Inclusione, dialogo e condivisione hanno animato la Giornata Mondiale del Rifugiato celebrata a Filadelfia, in un evento che ha trasformato il centro cittadino in uno spazio aperto all’incontro tra culture. Promossa dal Comune, dal SAI (Sistema di Accoglienza e Integrazione) gestito dalle cooperative Iride ed Enea, e con la collaborazione dell’Associazione Melody, l’iniziativa ha coinvolto cittadini, operatori e beneficiari del progetto.

Cuore della manifestazione è stato lo stand espositivo realizzato dall’equipe del centro e dagli stessi ospiti del SAI: un percorso tra opere d’arte, racconti biografici e creazioni artigianali, come i saponi fatti a mano, donati al pubblico come segno tangibile di accoglienza.
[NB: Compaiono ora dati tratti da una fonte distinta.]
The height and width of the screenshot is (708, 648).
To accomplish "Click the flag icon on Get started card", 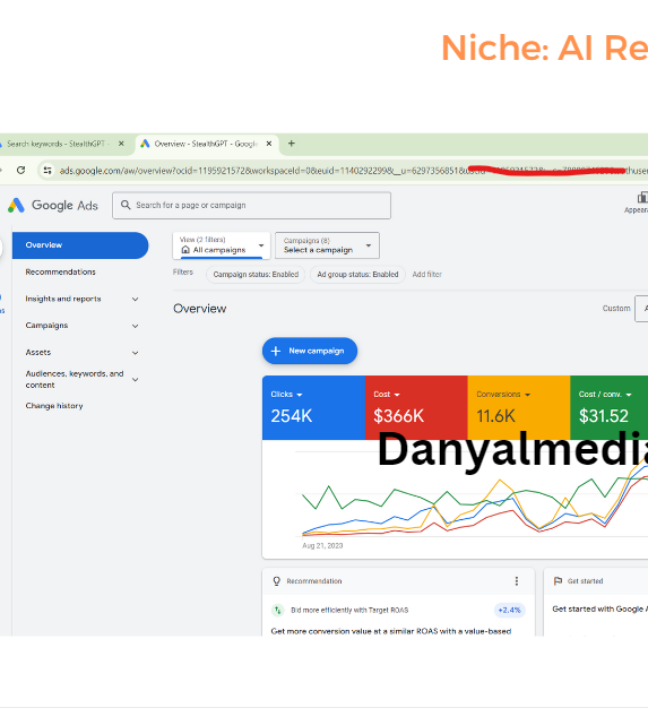I will [x=558, y=581].
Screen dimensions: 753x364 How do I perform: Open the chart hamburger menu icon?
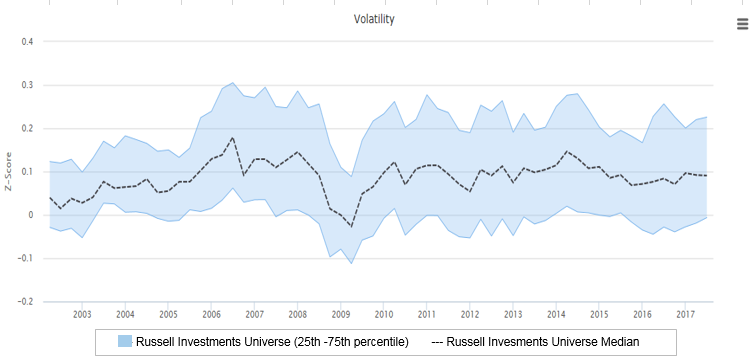pyautogui.click(x=743, y=24)
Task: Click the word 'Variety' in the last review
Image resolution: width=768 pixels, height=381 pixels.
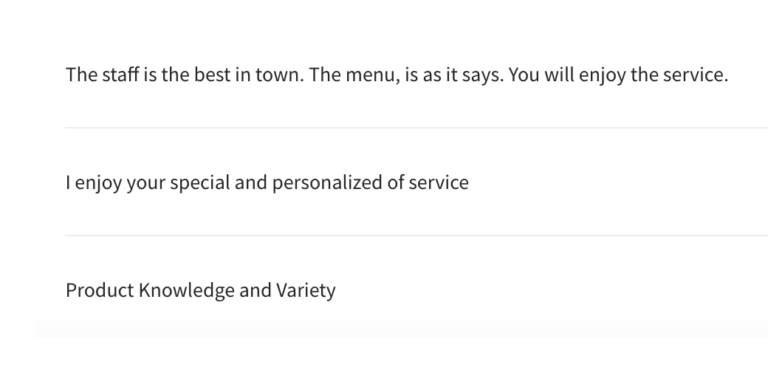Action: 306,290
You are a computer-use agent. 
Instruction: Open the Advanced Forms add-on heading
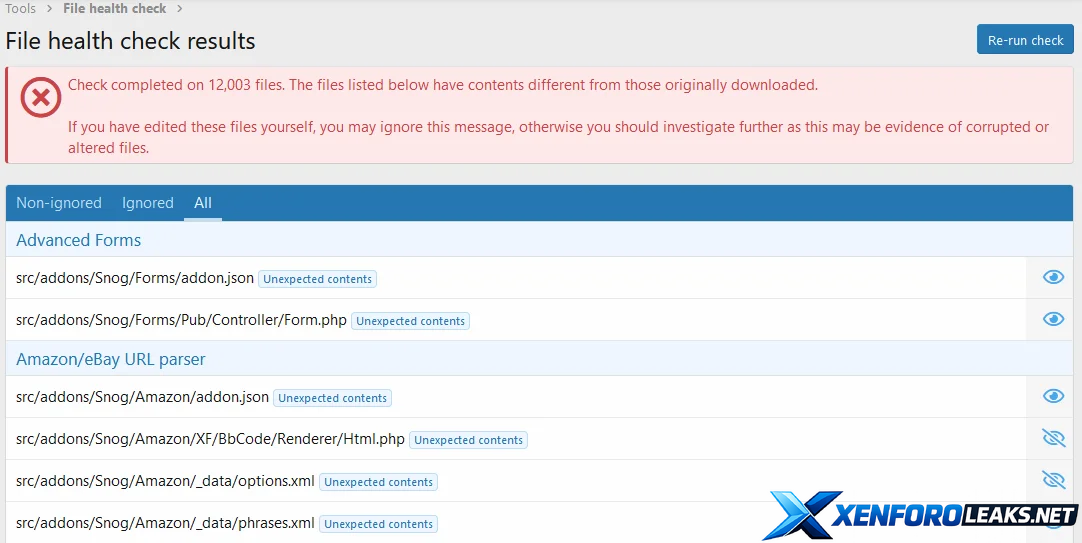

Molto apprezzata anche la dimostrazione di acconciature tradizionali africane, simbolo di una cultura che si intreccia – nel vero senso della parola – con quella locale.

A concludere la serata, l’energia del cantautore Santino Cardamone, che ha trasformato la piazza in una festa collettiva tra balli, musica e applausi.

Con 135 ospiti attualmente accolti e numerosi comuni coinvolti, il SAI di Filadelfia si conferma un esempio concreto di integrazione riuscita. «Un evento che ha fatto bene a tutti – commentano gli organizzatori – perché ha ricordato quanto lo scambio umano e culturale possa rendere una comunità più unita e consapevole».

La giornata non è stata solo celebrazione, ma espressione viva di un principio: l’inclusione si costruisce insieme, ogni giorno.